§ **Action item**:
Looking at the entries below, state how many lines contain the word "computer". Give the number alone.

Stored data Block Start

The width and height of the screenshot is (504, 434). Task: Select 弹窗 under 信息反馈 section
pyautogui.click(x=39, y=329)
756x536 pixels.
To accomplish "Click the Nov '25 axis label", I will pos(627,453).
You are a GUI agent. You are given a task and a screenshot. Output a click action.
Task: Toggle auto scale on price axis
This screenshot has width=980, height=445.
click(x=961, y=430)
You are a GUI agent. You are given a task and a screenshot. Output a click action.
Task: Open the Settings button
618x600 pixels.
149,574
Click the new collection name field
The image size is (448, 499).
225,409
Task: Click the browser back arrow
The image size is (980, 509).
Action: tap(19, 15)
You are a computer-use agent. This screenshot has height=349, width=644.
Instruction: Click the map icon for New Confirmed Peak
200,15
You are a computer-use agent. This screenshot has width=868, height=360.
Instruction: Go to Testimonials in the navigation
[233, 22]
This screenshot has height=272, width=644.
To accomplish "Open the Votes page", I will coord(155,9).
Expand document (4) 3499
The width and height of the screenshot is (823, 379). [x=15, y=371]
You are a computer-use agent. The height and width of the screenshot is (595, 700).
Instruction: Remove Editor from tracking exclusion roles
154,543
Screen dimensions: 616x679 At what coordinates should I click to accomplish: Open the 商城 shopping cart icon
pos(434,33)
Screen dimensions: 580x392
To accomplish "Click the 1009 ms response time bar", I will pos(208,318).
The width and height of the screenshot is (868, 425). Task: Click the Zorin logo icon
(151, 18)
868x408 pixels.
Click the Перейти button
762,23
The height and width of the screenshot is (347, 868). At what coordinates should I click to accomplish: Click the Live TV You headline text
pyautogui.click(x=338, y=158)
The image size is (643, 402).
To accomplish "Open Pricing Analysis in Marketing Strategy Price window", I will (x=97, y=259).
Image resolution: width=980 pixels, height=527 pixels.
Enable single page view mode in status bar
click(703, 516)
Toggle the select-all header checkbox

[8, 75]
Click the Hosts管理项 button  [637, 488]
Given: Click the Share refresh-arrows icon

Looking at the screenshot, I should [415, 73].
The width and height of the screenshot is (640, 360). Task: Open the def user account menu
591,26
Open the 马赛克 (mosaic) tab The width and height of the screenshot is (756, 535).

Stored data Block End

§ **Task solution**:
3